Fault-Tolerant Consensus Control for Multiagent Systems: An Encryption-Decryption Scheme

• Published in: IEEE transactions on automatic control Vol. 67; no. 5; pp. 2560 - 2567
• Main Authors: Gao, Chen, Wang, Zidong, He, Xiao, Dong, Hongli
• Format: Journal Article
• Language: English
• Published: New York IEEE 01.05.2022; The Institute of Electrical and Electronics Engineers, Inc. (IEEE)

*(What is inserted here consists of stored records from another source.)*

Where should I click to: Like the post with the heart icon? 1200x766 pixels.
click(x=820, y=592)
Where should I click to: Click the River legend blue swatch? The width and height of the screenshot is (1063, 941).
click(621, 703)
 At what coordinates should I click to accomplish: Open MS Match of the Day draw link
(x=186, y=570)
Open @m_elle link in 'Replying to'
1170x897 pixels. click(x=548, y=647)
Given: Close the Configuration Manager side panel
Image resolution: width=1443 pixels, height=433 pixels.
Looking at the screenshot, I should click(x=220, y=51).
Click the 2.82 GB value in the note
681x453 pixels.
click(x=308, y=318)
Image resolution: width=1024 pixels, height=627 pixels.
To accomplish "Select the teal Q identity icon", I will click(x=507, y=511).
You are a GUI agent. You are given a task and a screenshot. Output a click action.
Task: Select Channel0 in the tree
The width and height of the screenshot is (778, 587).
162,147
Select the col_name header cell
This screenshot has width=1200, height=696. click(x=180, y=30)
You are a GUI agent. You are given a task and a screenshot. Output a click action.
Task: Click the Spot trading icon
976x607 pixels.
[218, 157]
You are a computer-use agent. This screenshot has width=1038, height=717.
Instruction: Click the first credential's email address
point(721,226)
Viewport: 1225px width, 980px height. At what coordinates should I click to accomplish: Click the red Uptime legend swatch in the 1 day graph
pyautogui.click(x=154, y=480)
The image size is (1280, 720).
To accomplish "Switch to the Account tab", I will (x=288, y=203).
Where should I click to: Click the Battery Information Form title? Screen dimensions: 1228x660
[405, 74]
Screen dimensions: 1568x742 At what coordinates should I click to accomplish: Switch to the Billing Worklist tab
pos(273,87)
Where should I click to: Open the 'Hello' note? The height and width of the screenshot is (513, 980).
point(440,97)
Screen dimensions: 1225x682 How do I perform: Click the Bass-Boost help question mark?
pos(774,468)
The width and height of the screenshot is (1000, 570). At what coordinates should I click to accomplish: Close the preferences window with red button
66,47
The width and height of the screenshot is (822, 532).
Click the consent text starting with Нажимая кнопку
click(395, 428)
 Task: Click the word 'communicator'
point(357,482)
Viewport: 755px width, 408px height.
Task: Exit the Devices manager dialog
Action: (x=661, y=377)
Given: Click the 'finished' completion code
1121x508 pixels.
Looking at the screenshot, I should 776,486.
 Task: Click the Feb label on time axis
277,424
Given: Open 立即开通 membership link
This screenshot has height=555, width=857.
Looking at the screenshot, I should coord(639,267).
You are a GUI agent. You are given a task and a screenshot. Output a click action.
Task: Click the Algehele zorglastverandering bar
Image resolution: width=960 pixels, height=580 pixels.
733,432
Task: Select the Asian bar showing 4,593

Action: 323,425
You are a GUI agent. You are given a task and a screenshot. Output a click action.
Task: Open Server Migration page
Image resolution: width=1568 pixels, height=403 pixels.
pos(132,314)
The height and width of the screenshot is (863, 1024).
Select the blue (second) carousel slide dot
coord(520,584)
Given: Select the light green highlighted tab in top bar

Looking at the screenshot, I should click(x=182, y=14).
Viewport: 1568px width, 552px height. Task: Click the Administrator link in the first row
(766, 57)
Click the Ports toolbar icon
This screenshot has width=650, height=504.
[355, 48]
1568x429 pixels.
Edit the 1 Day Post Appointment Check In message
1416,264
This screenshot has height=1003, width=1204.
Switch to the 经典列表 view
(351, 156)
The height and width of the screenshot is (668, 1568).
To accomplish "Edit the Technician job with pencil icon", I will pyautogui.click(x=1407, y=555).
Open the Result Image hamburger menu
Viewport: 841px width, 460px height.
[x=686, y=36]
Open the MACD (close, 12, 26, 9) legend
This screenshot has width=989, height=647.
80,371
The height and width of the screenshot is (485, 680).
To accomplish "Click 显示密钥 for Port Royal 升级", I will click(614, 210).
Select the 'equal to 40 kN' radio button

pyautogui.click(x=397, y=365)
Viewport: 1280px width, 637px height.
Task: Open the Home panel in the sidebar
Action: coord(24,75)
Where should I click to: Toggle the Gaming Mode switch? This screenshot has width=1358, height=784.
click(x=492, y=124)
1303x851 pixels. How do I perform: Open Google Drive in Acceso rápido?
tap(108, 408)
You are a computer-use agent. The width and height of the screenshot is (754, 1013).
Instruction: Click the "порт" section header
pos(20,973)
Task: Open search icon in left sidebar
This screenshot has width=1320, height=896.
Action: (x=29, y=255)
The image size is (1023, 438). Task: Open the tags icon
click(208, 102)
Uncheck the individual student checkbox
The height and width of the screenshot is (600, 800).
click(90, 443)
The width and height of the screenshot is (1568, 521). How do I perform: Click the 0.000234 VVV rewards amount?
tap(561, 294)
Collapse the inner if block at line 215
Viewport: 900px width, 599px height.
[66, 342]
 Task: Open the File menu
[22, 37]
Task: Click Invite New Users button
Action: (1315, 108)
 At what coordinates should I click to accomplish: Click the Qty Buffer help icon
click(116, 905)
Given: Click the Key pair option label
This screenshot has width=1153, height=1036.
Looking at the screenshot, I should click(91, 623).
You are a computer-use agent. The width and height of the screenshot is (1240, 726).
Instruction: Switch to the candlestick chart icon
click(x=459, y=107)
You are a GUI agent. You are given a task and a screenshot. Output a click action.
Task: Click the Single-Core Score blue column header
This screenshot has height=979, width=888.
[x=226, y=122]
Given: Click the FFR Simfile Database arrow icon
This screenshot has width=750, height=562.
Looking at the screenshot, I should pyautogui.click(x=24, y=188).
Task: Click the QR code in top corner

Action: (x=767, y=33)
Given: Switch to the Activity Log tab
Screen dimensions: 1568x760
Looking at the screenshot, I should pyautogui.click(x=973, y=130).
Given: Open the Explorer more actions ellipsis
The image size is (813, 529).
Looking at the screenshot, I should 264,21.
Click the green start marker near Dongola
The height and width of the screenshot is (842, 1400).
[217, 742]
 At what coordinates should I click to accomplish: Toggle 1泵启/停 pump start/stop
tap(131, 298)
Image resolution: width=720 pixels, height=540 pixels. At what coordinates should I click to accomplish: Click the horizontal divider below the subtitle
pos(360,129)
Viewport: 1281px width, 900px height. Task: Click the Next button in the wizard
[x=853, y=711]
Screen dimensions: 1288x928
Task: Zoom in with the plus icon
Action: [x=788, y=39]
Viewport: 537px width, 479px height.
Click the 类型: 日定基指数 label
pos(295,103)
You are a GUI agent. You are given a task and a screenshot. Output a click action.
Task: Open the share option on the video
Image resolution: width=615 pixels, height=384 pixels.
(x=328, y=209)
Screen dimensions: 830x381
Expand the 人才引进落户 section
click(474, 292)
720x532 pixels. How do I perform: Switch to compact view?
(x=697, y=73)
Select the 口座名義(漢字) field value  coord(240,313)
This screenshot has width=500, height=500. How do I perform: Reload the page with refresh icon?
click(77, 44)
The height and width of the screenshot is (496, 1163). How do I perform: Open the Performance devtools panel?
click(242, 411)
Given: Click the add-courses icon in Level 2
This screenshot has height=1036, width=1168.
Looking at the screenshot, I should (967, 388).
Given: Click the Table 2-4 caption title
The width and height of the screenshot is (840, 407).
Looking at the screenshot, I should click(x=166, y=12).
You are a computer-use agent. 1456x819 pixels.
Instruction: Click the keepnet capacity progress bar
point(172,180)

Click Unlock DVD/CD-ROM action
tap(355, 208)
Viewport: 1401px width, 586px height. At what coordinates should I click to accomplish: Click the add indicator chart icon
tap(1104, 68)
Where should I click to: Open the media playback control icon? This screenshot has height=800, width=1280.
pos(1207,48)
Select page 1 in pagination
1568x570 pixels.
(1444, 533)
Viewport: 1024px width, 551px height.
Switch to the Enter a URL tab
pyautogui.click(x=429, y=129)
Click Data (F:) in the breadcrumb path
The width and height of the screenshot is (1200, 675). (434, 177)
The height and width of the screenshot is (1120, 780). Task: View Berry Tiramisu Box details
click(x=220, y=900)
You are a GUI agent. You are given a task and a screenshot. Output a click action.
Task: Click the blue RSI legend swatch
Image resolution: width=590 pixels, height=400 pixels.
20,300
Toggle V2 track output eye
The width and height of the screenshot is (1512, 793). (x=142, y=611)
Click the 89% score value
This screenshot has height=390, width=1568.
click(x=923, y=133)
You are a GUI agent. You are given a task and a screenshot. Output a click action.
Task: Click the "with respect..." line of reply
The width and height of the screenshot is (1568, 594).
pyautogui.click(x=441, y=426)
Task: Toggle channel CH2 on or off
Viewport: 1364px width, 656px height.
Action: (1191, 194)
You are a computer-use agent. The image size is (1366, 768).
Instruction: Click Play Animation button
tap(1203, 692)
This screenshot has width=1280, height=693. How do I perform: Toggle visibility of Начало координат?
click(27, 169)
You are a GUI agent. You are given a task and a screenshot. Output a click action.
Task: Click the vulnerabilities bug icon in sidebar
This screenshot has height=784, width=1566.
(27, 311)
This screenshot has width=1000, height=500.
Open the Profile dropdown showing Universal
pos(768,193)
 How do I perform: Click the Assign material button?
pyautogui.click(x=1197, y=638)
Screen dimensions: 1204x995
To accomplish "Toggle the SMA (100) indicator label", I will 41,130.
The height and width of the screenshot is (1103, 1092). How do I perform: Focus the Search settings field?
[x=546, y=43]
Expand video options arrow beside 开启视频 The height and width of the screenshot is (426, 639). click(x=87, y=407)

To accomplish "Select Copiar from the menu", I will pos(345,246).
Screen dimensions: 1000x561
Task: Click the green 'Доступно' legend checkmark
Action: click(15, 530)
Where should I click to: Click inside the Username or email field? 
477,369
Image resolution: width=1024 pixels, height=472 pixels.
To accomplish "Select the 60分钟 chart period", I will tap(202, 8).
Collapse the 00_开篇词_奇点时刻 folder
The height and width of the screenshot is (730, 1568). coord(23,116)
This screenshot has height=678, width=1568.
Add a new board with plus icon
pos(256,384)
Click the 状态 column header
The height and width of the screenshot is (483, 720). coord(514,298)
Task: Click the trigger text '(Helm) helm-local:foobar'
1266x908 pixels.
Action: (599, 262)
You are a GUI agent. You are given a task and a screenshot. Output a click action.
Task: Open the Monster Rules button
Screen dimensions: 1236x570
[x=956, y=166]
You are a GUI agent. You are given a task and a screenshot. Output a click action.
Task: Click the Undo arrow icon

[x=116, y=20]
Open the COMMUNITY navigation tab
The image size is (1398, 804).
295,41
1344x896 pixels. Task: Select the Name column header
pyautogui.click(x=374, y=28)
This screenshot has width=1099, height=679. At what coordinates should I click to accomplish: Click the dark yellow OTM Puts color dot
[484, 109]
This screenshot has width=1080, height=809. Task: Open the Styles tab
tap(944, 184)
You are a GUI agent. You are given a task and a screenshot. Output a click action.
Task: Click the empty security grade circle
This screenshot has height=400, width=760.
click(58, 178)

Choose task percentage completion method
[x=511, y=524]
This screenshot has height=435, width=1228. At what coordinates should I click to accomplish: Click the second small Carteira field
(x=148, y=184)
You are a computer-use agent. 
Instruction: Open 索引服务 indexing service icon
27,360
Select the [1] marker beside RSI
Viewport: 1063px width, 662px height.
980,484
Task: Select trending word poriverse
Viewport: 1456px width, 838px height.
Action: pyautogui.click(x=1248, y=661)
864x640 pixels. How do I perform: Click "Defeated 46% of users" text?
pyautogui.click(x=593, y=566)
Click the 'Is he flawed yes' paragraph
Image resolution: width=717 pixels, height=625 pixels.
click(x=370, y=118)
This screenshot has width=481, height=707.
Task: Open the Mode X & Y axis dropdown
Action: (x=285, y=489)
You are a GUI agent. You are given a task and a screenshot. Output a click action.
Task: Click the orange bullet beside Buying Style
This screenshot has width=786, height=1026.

• Subjects: Algorithms; Consensus; Consensus control; Control systems design; Controllers; Cryptography; Difference equations; Encryption; encryption–decryption scheme; Fault tolerance; Fault tolerant systems; fault-tolerant control; Mathematical analysis; Multi-agent systems; multiagent system (MAS); Multiagent systems; Observers; sensor faults; Series (mathematics); Symmetric matrices; Topology
• ISSN: 0018-9286; 1558-2523
• DOI: 10.1109/TAC.2021.3079407

In this article, the fault-tolerant consensus control problem is investigated for multiagent systems with sensor faults. A first-order difference equation is utilized to describe the sensor fault, and an observer is designed to estimate the state and the fault simultaneously. For security enhancement and/or congestion mitigation purposes, the estimated state is first encrypted into a series of finite-level codewords by an encryption algorithm and, then, transmitted to other agents through a directed topology. After being received, the codewords are then decrypted by the corresponding decryption algorithm and subsequently utilized to design the consensus controller. By constructing a novel matrix norm along with its compatible vector norm, we obtain a necessary and sufficient condition, which serves as an index in the observer and the controller design. In the end, a simulation example is given to demonstrate the validity of the results in this article.